Irresponsables

On se souvient encore de la phrase énoncée par Georgina Dufoix, alors ministre des Affaires sociales en 1991 dans l’affaire dite du « sang contaminé » selon laquelle elle s’estimait « responsable, mais non coupable ». À l’époque, l’expression avait provoqué un tollé, en semblant indiquer que l’on pouvait s’exonérer des suites judiciaires éventuelles de ses actes politiques, du moment que l’on n’avait pas d’intention malveillante. On attendait avec intérêt la réaction du ministre de l’Intérieur, Gérald Darmanin, après les propos polémiques de son directeur général de la police nationale, Frédéric Veaux, opposé à la détention provisoire de tout policier mis en cause dans son activité professionnelle.

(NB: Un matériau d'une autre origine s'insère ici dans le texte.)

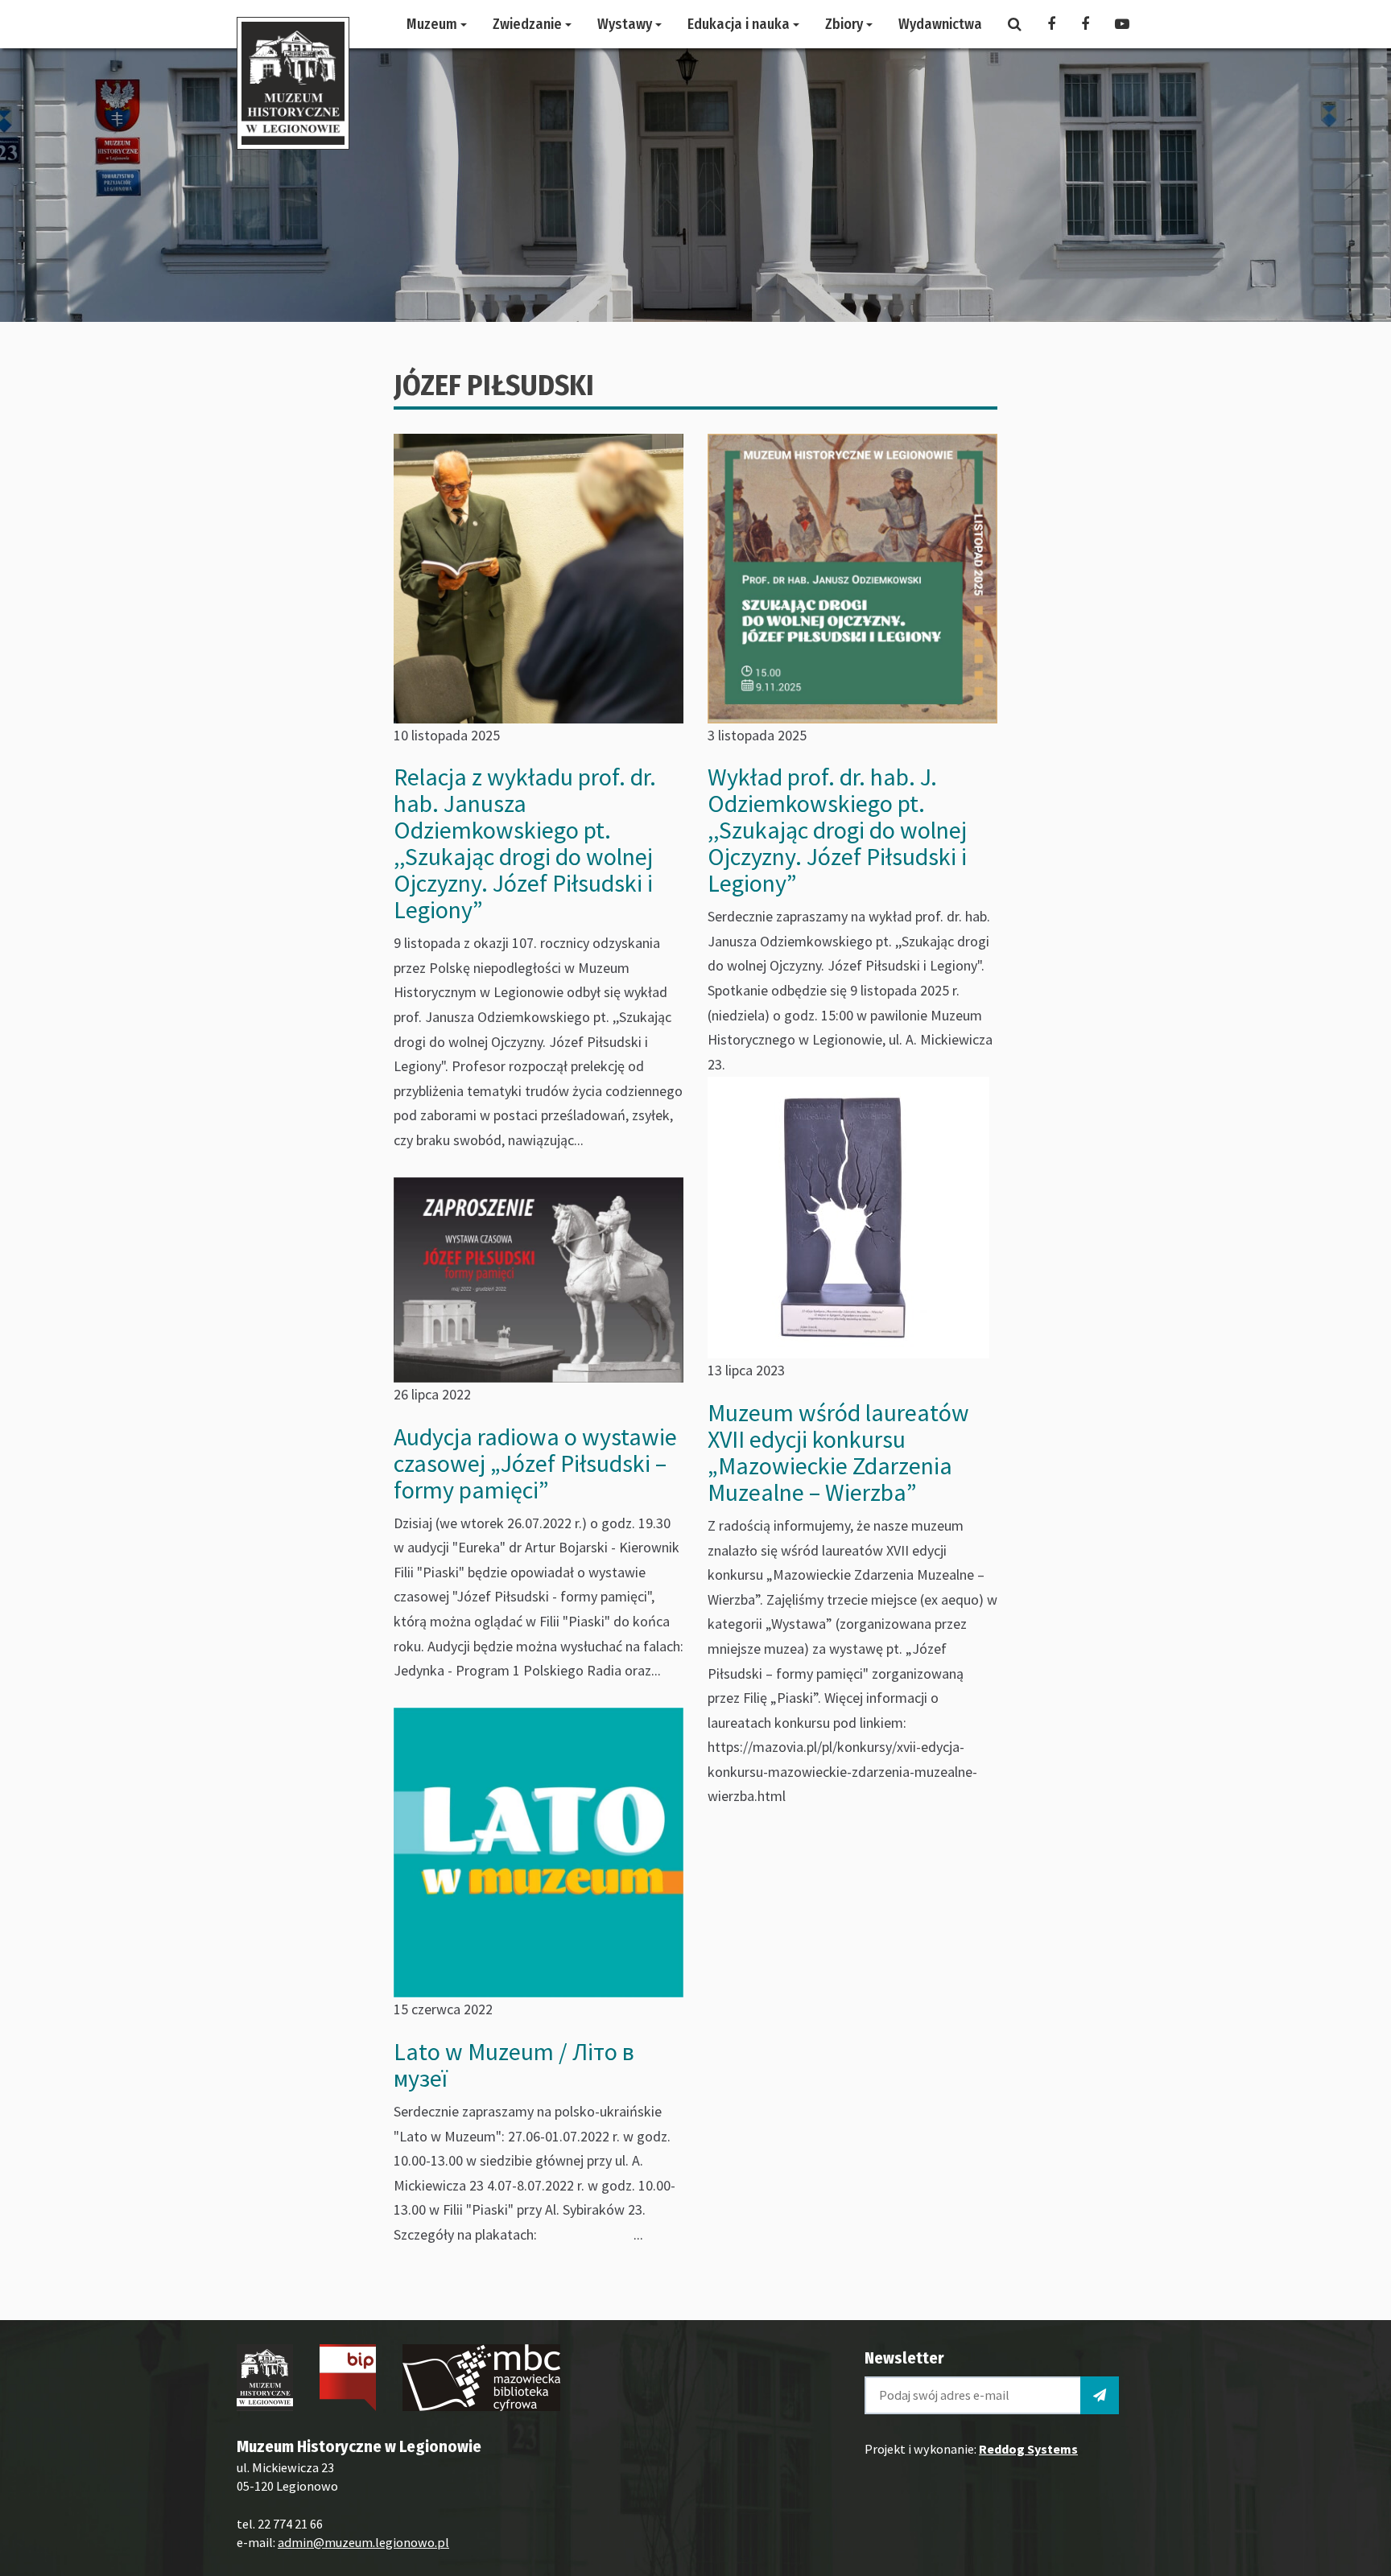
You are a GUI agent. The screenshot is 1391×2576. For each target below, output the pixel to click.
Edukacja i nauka (740, 24)
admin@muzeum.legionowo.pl (363, 2542)
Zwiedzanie (529, 24)
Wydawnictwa (940, 24)
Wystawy (626, 24)
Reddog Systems (1028, 2449)
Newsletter (904, 2358)
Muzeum (433, 24)
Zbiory (845, 24)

Contrairement à son collègue Garde des Sceaux, Éric Dupont-Moretti, à la Première ministre et son supérieur hiérarchique, le Président de la République, ainsi que tous les membres du gouvernement qui ont eu l’occasion de s’exprimer, Gérald Darmanin s’est abstenu soigneusement de rappeler que « nul n’était au-dessus des lois ». Au contraire, il a soutenu sans réserve son DGPN ainsi que l’ensemble des forces de l’ordre, dont il a reçu longuement les responsables syndicaux, semblant accréditer la thèse d’un achat de la paix sociale, quel que soit le prix à payer. Selon les syndicats, le ministre serait prêt à envisager une modification de la loi « pour revenir sur la détention provisoire d’un policier agissant en mission ». Encore faudra-t-il dégager une majorité pour voter une telle disposition, et passer l’obstacle du Conseil Constitutionnel, tant ce serait une dérogation évidente au principe d’égalité devant la loi qui prévaut dans notre système actuellement.

Les exceptions au principe de continuité de la loi sont peu nombreuses et bien définies. La plupart du temps, il s’agit de cas d’irresponsabilité. Une personne reconnue aliénée, dont le discernement est aboli ou altéré, de façon permanente ou provisoire, peut échapper à la sanction pénale et bénéficier de soins psychiatriques. De même, des enfants reconnus coupables de crimes ou de délits voient leur peine diminuée de moitié, au nom de leur excuse de minorité. Quant aux parlementaires bénéficiant d’une immunité, celle-ci n’est pas permanente, et elle est généralement levée pour permettre à la justice de statuer. Je laisse volontairement de côté le statut du chef de l’état, qui est un cas très particulier, et devrait faire l’objet d’une révision. Le plaidoyer du ministre pour accorder un statut d’exception aux policiers est basé sur la difficulté du métier en général, et en particulier dans la période actuelle. C’est un argument irrecevable. Si les forces de l’ordre sont en surchauffe, ce n’est pas un statut, mais de meilleures conditions de travail qu’il faut mettre en place. À commencer par une formation digne de ce nom, en qualité et en durée. Les commissariats, les équipements, les véhicules, etc. sont souvent obsolètes. Les effectifs insuffisants obligent à effectuer des heures supplémentaires, souvent peu ou mal rémunérées. Le ministre a du pain sur la planche.